Effect of remdesivir on viral dynamics in COVID-19 hospitalized patients: a modelling analysis of the randomized, controlled, open-label DisCoVeRy trial.

Background: The antiviral efficacy of remdesivir in COVID-19 hospitalized patients remains controversial.

Objectives: To estimate the effect of remdesivir in blocking viral replication.

Methods: We analysed nasopharyngeal normalized viral loads from 665 hospitalized patients included in the DisCoVeRy trial (NCT04315948; EudraCT 2020-000936-23), randomized to either standard of care (SoC) or SoC + remdesivir. We used a mathematical model to reconstruct viral kinetic profiles and estimate the antiviral efficacy of remdesivir in blocking viral replication. Additional analyses were conducted stratified on time of treatment initiation (≤7 or >7 days since symptom onset) or viral load at randomization (< or ≥3.5 log10 copies/104 cells).

Results: In our model, remdesivir reduced viral production by infected cells by 2-fold on average (95% CI: 1.5-3.2-fold). Model-based simulations predict that remdesivir reduced time to viral clearance by 0.7 days compared with SoC, with large inter-individual variabilities (IQR: 0.0-1.3 days).
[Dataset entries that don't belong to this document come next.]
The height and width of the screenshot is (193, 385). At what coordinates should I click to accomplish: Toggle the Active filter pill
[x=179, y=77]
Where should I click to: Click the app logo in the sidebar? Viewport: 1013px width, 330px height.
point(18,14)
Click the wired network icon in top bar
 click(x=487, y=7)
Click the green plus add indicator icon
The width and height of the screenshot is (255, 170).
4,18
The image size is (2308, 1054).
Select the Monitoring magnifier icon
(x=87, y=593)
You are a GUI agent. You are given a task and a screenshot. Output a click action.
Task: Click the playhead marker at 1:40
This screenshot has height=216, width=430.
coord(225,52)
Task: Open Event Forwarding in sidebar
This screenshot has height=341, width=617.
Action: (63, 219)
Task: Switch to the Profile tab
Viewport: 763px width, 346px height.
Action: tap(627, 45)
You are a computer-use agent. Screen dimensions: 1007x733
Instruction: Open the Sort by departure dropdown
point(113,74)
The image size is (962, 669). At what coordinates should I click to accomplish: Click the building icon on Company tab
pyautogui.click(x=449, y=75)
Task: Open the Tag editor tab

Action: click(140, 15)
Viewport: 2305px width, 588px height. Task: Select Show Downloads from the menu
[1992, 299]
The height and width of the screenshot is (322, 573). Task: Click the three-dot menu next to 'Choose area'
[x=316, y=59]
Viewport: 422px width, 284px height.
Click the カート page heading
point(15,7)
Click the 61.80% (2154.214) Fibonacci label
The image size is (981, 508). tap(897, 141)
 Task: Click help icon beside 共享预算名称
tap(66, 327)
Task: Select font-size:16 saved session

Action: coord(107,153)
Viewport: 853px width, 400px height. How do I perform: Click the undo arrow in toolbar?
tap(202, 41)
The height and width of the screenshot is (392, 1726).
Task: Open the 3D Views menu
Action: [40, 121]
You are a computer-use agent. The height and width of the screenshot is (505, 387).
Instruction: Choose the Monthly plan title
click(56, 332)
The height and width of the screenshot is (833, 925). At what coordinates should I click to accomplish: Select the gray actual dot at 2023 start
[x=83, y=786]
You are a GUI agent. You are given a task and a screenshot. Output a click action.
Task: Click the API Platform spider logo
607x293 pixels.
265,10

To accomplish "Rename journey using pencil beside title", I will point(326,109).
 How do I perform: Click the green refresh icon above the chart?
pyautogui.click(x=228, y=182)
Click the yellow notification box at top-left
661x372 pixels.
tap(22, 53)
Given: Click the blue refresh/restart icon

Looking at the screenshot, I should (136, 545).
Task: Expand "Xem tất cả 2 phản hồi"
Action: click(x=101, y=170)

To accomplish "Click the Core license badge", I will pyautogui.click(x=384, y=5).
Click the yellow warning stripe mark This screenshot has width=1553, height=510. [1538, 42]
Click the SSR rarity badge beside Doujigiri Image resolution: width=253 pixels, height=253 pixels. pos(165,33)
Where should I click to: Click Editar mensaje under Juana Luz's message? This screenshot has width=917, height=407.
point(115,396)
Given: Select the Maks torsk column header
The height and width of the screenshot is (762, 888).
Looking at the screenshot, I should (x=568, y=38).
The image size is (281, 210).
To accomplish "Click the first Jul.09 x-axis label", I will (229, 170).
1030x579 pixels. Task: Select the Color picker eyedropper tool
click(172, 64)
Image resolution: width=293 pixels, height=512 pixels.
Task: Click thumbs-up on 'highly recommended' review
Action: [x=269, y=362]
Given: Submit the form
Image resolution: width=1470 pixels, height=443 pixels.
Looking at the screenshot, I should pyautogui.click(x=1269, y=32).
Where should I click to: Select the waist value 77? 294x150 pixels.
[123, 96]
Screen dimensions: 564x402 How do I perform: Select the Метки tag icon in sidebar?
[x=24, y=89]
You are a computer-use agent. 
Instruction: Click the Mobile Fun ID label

Remdesivir had a larger impact in patients with high viral load at randomization, reducing viral production by 5-fold on average (95% CI: 2.8-25-fold) and the median time to viral clearance by 2.4 days (IQR: 0.9-4.5 days).

Conclusions: Remdesivir halved viral production, leading to a median reduction of 0.7 days in the time to viral clearance compared with SoC. The efficacy was larger in patients with high viral load at randomization.